McCarthy, J. Proceeding pursuant to CPLR article 78 (transferred to this Court by order of the Supreme Court, entered in Albany County) to review a determination of respondent which denied petitioner's application for accidental disability retirement benefits.

Petitioner worked as a detective for the Village of Larchmont Police Department in Westchester County. On March 30, 2010, he and three other officers went to a residence to arrest a burglary suspect. After being informed that the suspect was downstairs, officers proceeded to walk down the wooden staircase inside the residence that led to the basement apartment. Two of the officers descended the stairs before petitioner without incident. As petitioner began to descend the stairs, he lost his footing on the top step and fell all the way down to the landing, injuring himself. After the fall, he noticed a clear coating on the stairs that he believed was polyurethane. Petitioner subsequently filed an application for accidental disability retirement benefits. His application was initially denied, but he was later granted benefits by a Hearing Officer following a hearing. Respondent, however, subsequently concluded that petitioner was not entitled to receive benefits because the March 30, 2010 incident did not constitute an accident within the meaning of Retirement and Social Security Law § 363. Petitioner commenced this CPLR article 78 proceeding challenging this determination.

[*2] We confirm. Initially, as the party seeking accidental disability retirement benefits, the burden was on petitioner to prove entitlement, and respondent's determination in this regard will be upheld if supported by substantial evidence (see Matter of Fiducia v DiNapoli, 111 AD3d 1018, 1018 [2013]; Matter of Tierney v New York State Comptroller, 90 AD3d 1215, 1215 [2011]). "For purposes of accidental disability retirement benefits, the underlying accident must be 'a sudden, fortuitous, out of the ordinary and unexpected event that does not result from an activity undertaken in the performance of regular or routine employment duties' " (Matter of Welsh v New York State Comptroller, 67 AD3d 1167, 1168 [2009], lv denied 14 NY3d 706 [2010], quoting Matter of Dzwielewski v McCall, 277 AD2d 622, 622 [2000]; see Matter of Sorrentino v DiNapoli, 74 AD3d 1694, 1695 [2010]). A slip and fall occasioned by a hazardous condition that could have been reasonably anticipated has been found not to be accidental (see Matter of Randolph v DiNapoli, 85 AD3d 1288, 1289 [2011]).

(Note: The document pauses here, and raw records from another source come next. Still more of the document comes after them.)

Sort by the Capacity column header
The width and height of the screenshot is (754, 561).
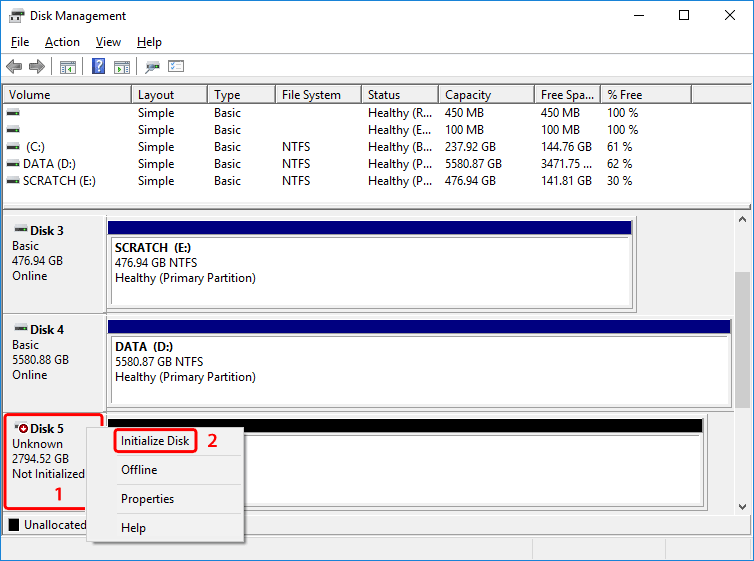click(x=468, y=95)
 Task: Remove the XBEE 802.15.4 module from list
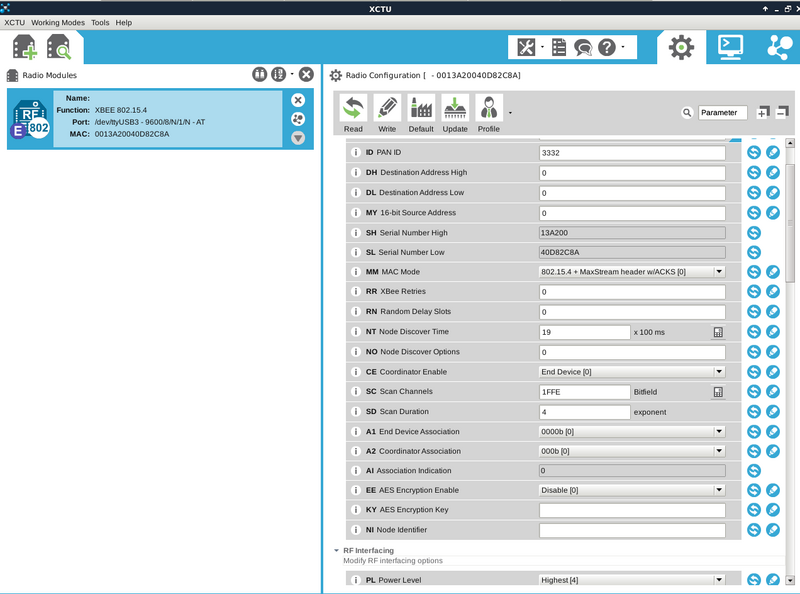pyautogui.click(x=298, y=100)
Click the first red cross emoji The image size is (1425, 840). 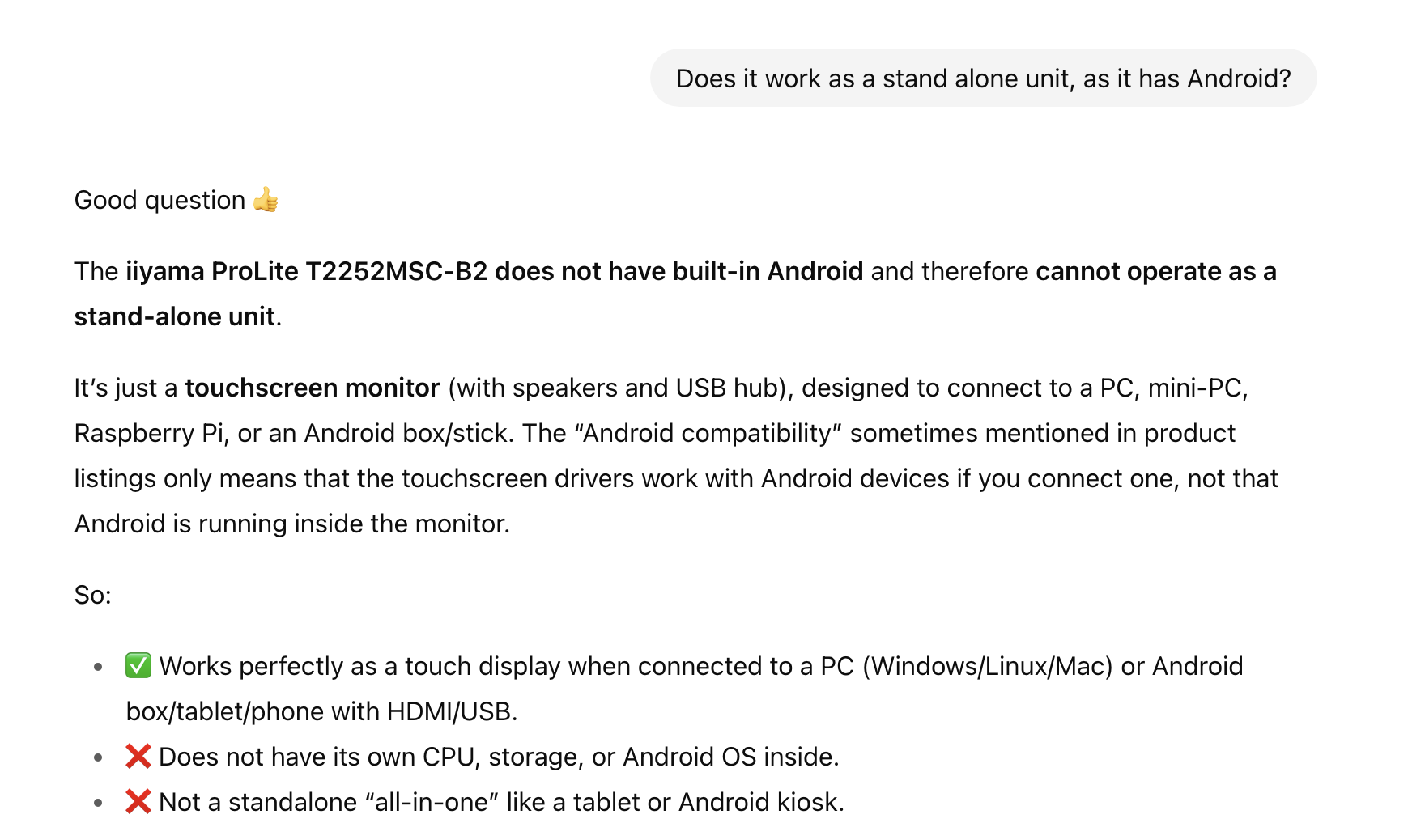pyautogui.click(x=138, y=756)
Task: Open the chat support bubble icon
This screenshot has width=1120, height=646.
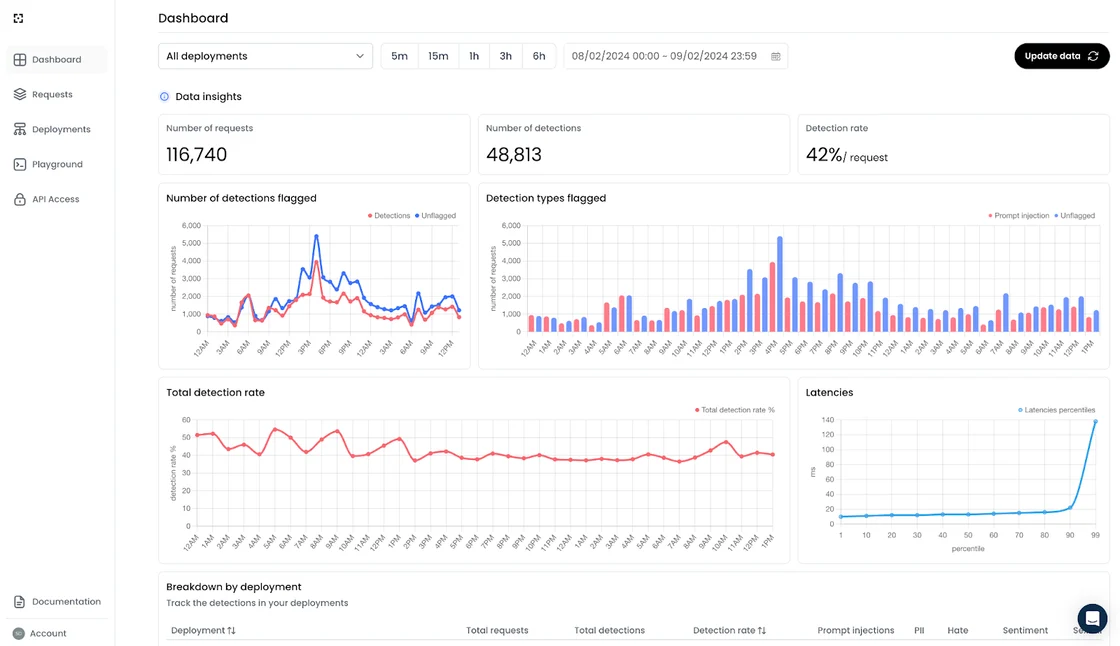Action: [x=1092, y=618]
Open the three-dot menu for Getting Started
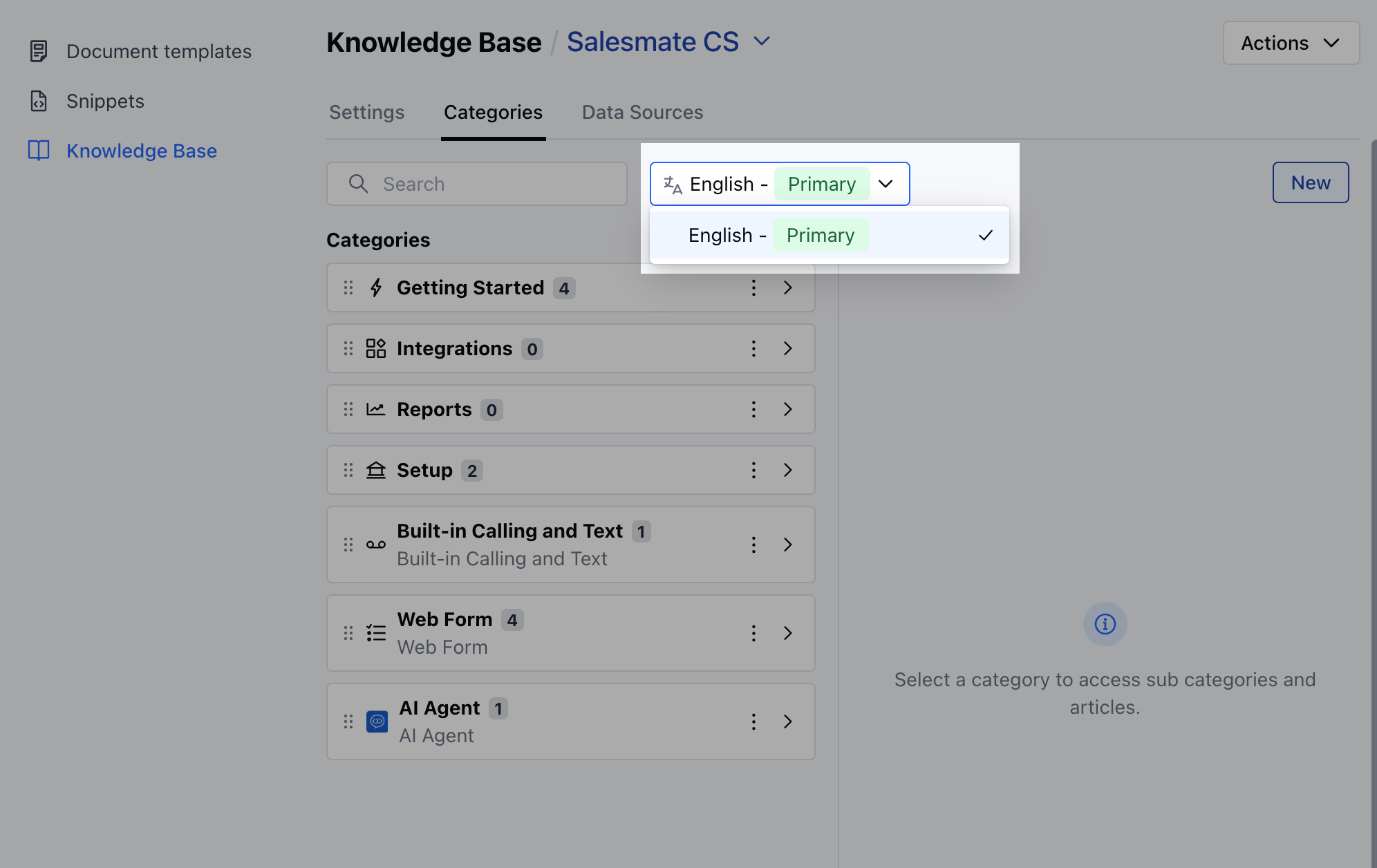The image size is (1377, 868). coord(753,287)
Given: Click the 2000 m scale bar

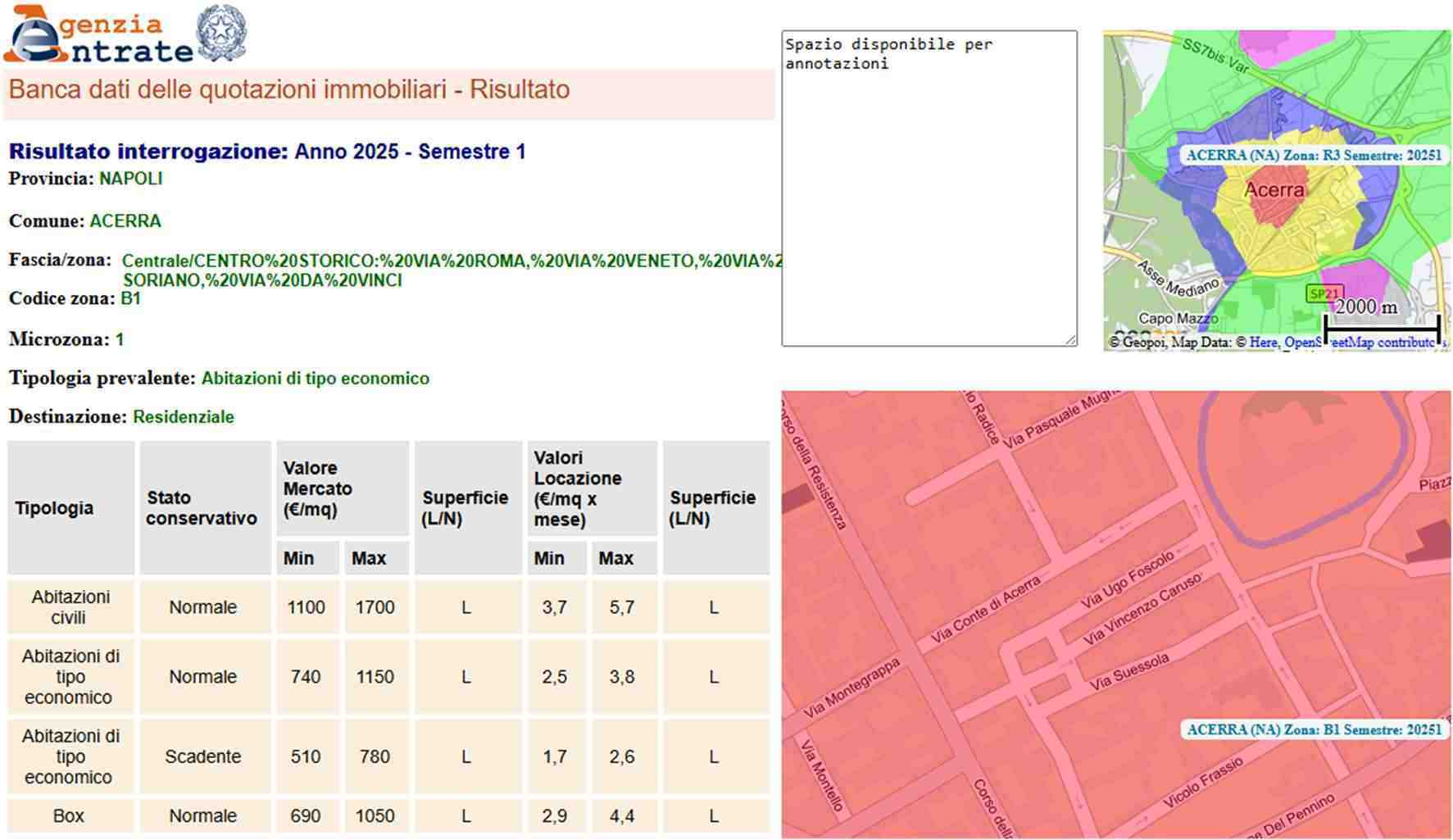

Here, petitioner was in the process of executing an arrest warrant, part of his routine job duties, at the time he started to descend the stairs. According to him, the stairway was lit and it was not obstructed in any manner. By his own admission, he was scanning the area looking for the suspect and not looking at the stairs themselves at the time he made his descent. He stated that he lost his footing and fell, but afterward noticed a clear stair coating that was slippery to the touch. He believed that the coating was polyurethane—a product commonly used on wood surfaces—and that this caused him to fall. Under the circumstances, and given that petitioner could have reasonably anticipated the coating on the stairs had he looked prior to making his descent, substantial evidence supports respondent's determination that the incident did not constitute an accident within the meaning of Retirement and Social Security Law § 363 (see e.g. Matter of Sweeney v New York State Comptroller, 86 AD3d 893, 894 [2011]; Matter of Randolph v DiNapoli, 85 AD3d at 1289; Matter of Collins v DiNapoli, 57 AD3d 1148, 1149 [2008]; compare Matter of Balduzzi v McCall, 220 AD2d 796, 797 [1995]). Consequently, we find no reason to disturb it.

Lahtinen, J.P., Egan Jr. and Devine, JJ., concur. Adjudged that the determination is confirmed, without costs, and petition dismissed.